Cara Website Mendukung Strategi Digital Marketing Lainnya
Website adalah titik temu dari hampir semua strategi yang mungkin sudah kamu jalankan:
- SEO membantu website ditemukan secara organik lewat pencarian Google.
- Iklan digital (Search Ads, GDN, media sosial) mengarahkan traffic berbayar ke halaman spesifik di website.
- KOL dan endorse selebgram mendorong audiens mencari tahu lebih lanjut, yang akhirnya berujung ke website untuk validasi lebih lanjut.
- Company profile dan copywriting menemukan bentuk terbaiknya justru ketika ditampilkan di website yang terstruktur rapi.
- OOH dan TVC memicu pencarian nama brand di Google — dan website-lah yang menyambut mereka begitu sampai.
Tanpa website, semua strategi ini kehilangan satu titik pusat yang bisa mengumpulkan dan mengonversi traffic dari berbagai arah tersebut.
Kesalahan Umum
- Hanya mengandalkan media sosial atau marketplace, tanpa aset digital yang benar-benar dimiliki sendiri.
- Membuat website lalu dibiarkan begitu saja tanpa update konten atau optimasi berkelanjutan.
- Nggak ada CTA yang jelas, sehingga pengunjung datang tapi nggak tahu langkah selanjutnya harus apa.

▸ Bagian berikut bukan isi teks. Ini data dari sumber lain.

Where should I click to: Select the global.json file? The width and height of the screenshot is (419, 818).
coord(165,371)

- Desain yang nggak mobile-friendly, padahal mayoritas trafik sekarang datang dari perangkat mobile.
- Menganggap website sebagai biaya sekali bayar, padahal butuh perawatan dan optimasi berkelanjutan supaya tetap efektif.

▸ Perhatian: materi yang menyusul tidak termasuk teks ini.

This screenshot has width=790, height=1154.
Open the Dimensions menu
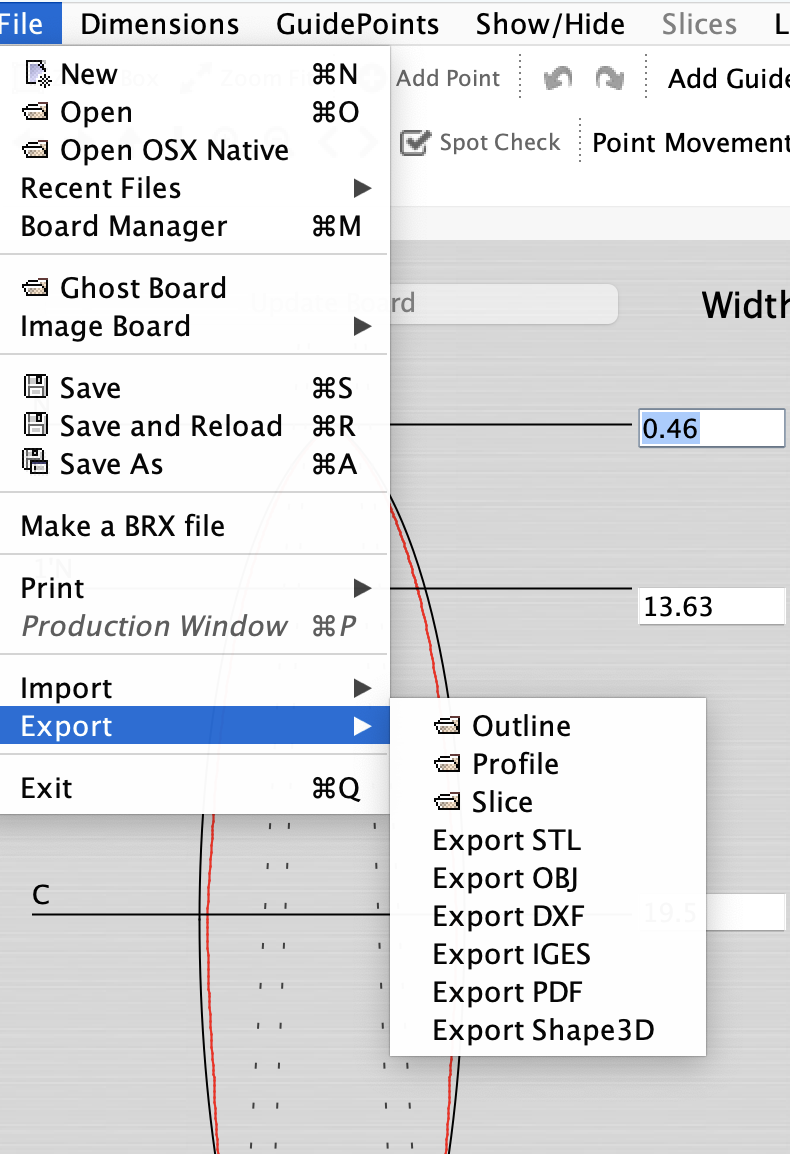point(160,23)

Cara Mengukur Efektivitas Website
- Traffic — jumlah pengunjung yang datang, baik dari pencarian organik maupun sumber lain.
- Bounce rate — persentase pengunjung yang langsung pergi tanpa berinteraksi lebih lanjut, indikator apakah halaman awal cukup menarik.
- Conversion rate — persentase pengunjung yang melakukan aksi yang diinginkan, dari isi form sampai pembelian.
- Waktu di halaman — indikasi seberapa relevan dan menarik konten kamu bagi pengunjung.
Pertanyaan yang Sering Muncul
Bisnis kecil dengan budget terbatas tetap perlu website? Perlu, bahkan bisa dibilang justru bisnis kecil yang paling diuntungkan karena bisa membangun kredibilitas yang setara dengan kompetitor lebih besar tanpa perlu toko fisik mewah. Mulai dari website sederhana yang mencakup elemen paling penting dulu.
Berapa lama proses membuat website? Bervariasi tergantung kompleksitas, tapi website company profile sederhana biasanya bisa selesai dalam hitungan hari hingga beberapa minggu, sementara website e-commerce dengan fitur lebih lengkap butuh waktu lebih panjang.
Apakah website menggantikan kebutuhan media sosial? Tidak, dan sebaiknya memang tidak digunakan untuk saling menggantikan. Media sosial unggul untuk menjangkau audiens baru dengan cepat, sementara website unggul untuk membangun kredibilitas dan kontrol jangka panjang. Kombinasi keduanya jauh lebih kuat dibanding mengandalkan salah satunya saja.
Penutup: Website Adalah Fondasi yang Nggak Pernah Basi
Tren pemasaran digital datang dan pergi — hari ini semua orang bicara soal AI, tahun lalu semua orang bicara soal short video. Tapi satu hal yang tetap konsisten dari dulu: bisnis yang punya fondasi digital sendiri selalu lebih siap beradaptasi dibanding yang sepenuhnya bergantung pada platform pihak ketiga.
Kalau bisnismu masih ada di antara 85% UMKM Indonesia yang belum punya website sendiri, ini saat yang tepat untuk mulai membangunnya — bukan sebagai pelengkap, tapi sebagai fondasi utama dari semua strategi digital marketing yang ingin kamu jalankan ke depannya.